This review contains spoilers

It took me like 3 years to actually finish this replay good god. Got a big essay about these coming... soon, so look forward to that!

I did play it on the highest difficulty, but this is a supremely cool action game. They finally figured it out. Big, expressive classes with bombastic powers that interact in simple but strategic ways. This is the least expressive ME as an RPG, which was already slim, but goddamn it feels so good! Shooting infantry with fiery ammo and then exploding with them a biotic attack... Truly never gets old.

Narratively this is. well. hmm. All of ME3's core conflicts boil down to "can't we just get along?!" Shepard as UN ambassador to the stars. Nice to have some moments where they get legitimately humbled that cannot be negotiated away, but this is as vapid a power fantasy as the series has ever been. The thing that ME1 has over all the others is tone; it's melancholy and spacious. Basically all that is evacuated here in favor of Naughty Dog blockbuster design. This is also maybe the weakest core cast of the series, which is admittedly helped a lot by the frequent cameos from previous party members.

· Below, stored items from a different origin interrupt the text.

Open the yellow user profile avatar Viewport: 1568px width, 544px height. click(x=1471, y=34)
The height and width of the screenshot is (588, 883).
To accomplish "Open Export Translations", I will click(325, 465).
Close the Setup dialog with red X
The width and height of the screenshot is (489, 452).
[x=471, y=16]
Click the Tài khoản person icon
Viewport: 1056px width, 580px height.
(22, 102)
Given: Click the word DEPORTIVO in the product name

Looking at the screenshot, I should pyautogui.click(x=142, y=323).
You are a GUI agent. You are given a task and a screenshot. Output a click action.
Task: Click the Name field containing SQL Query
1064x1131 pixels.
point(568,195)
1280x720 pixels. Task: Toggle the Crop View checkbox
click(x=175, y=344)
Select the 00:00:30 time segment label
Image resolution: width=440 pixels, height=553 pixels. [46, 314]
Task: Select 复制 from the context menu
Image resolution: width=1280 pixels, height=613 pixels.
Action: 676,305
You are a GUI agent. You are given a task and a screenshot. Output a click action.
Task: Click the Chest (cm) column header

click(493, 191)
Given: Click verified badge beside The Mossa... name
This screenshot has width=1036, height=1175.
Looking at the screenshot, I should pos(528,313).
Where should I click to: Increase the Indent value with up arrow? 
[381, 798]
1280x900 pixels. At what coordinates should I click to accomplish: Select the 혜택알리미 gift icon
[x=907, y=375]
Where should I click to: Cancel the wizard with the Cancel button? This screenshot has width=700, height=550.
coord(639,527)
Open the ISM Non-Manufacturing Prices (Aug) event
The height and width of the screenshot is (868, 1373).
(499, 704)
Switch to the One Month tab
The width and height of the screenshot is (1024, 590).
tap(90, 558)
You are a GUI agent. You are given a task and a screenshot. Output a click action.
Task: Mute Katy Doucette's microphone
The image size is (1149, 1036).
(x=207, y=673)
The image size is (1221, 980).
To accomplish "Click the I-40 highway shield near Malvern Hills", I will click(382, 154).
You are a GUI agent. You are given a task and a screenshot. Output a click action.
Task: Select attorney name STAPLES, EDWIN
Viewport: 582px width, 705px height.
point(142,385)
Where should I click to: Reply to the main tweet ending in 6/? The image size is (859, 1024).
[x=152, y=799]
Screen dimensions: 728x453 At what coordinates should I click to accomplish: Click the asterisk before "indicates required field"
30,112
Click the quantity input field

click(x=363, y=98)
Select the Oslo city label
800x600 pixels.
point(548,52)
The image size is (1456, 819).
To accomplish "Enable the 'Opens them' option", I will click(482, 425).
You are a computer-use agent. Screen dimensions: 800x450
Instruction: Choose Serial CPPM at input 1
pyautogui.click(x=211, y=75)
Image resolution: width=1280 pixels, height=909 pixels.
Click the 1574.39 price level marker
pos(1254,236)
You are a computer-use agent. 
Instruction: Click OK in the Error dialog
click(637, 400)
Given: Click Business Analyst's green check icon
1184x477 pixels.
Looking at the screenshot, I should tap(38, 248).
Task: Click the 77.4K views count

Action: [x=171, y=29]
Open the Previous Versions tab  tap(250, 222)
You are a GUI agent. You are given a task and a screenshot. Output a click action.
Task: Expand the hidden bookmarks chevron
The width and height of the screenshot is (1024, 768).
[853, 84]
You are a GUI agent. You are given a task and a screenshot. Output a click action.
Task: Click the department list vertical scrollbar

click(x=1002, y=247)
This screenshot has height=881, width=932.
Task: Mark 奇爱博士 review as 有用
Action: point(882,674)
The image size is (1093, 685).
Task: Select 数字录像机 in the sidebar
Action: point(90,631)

Thane is still MVP. The only person in the franchise that really feels three-dimensional and it's nice that he just gets a lot to do. His deathbed scene is the single most moving part of the franchise to me and it's the only moment that questions Shepard in a resonant way.

The other thing that emotionally works here is despair. The flickering moments Shepard spends on the ground of massive scale conflicts underline that, no matter how "good" you are at the game or how many persuasion checks you pass, a lot of people are dying. This has some political... issues. The only thing that can defeat the reapers is throwing lives into the grinder, accelerating the war machine. There's a mission where you recruit child soldiers and then they turn into numbers in your spreadsheet! But if you can take it on its own terms (I can't personally lol) there's some legitimate melodrama!

The ending itself both tries to make you powerful and weak and therefore it doesn't really succeed at either. You HAVE to be the galaxy's most special boy or girl, but also you can't just win outright. Think the game does a fine job with that incredibly tough hand, but it would help a lot if the stakes weren't scaffolded by being the GREAT MAN who is willing to make the HARD CHOICES.

This is moment-to-moment the most successful Mass Effect I think, but it gets that through a slickness that lacks some of the last twos compelling edges. Despite it all, I thought a lot about ME1's empty spaces. Would make a big difference to have that kind of emotional room here.